Supplied information:
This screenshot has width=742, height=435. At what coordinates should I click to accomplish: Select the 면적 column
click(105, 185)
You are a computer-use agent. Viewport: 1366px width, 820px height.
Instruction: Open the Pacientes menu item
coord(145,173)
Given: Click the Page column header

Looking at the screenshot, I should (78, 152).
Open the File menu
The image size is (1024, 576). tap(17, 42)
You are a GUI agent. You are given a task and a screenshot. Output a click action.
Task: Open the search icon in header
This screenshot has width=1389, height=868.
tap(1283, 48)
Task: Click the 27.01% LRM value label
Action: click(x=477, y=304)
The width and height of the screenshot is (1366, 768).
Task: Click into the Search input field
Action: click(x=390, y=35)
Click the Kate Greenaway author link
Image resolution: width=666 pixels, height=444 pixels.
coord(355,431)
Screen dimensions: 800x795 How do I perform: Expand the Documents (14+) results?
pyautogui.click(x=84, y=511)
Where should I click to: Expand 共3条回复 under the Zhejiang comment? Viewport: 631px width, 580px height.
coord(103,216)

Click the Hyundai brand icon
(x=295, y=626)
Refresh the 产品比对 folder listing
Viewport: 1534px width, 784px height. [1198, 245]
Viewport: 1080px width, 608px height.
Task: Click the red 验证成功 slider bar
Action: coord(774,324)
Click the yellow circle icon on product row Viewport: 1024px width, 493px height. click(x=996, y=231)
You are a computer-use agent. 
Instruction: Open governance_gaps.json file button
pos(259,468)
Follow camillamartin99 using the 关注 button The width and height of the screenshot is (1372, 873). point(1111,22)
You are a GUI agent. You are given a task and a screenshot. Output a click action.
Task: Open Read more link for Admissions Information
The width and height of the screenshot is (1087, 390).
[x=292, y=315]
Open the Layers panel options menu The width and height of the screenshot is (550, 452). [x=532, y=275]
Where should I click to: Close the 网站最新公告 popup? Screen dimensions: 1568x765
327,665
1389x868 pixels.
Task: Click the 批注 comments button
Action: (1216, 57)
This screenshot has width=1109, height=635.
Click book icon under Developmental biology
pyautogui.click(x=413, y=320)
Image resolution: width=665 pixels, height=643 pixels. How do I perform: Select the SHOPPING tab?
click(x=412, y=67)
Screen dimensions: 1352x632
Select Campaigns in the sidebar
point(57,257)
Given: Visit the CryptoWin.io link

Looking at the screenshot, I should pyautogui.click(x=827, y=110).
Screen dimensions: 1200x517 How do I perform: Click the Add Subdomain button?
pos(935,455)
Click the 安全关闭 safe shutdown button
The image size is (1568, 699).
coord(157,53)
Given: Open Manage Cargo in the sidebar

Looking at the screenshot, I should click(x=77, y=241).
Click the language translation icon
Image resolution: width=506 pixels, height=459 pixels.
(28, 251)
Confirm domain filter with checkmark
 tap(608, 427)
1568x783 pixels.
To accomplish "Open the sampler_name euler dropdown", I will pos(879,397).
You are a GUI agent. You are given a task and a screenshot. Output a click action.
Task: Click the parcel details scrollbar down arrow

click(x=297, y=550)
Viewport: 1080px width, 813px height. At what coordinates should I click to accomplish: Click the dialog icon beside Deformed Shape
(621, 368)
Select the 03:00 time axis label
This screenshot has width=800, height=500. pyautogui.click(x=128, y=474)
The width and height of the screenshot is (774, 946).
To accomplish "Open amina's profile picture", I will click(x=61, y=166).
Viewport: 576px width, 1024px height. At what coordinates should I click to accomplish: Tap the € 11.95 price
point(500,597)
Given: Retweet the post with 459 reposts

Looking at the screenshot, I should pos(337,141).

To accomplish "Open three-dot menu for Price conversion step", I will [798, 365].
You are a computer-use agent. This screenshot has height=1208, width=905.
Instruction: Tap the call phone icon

The exercise:
Gather every line in the material that contains the word "Where", and copy each one in full.

Full answer:
Where should I click to: Expand 共3条回复 under the Zhejiang comment? Viewport: 631px width, 580px height.
Where should I click to: Close the 网站最新公告 popup? Screen dimensions: 1568x765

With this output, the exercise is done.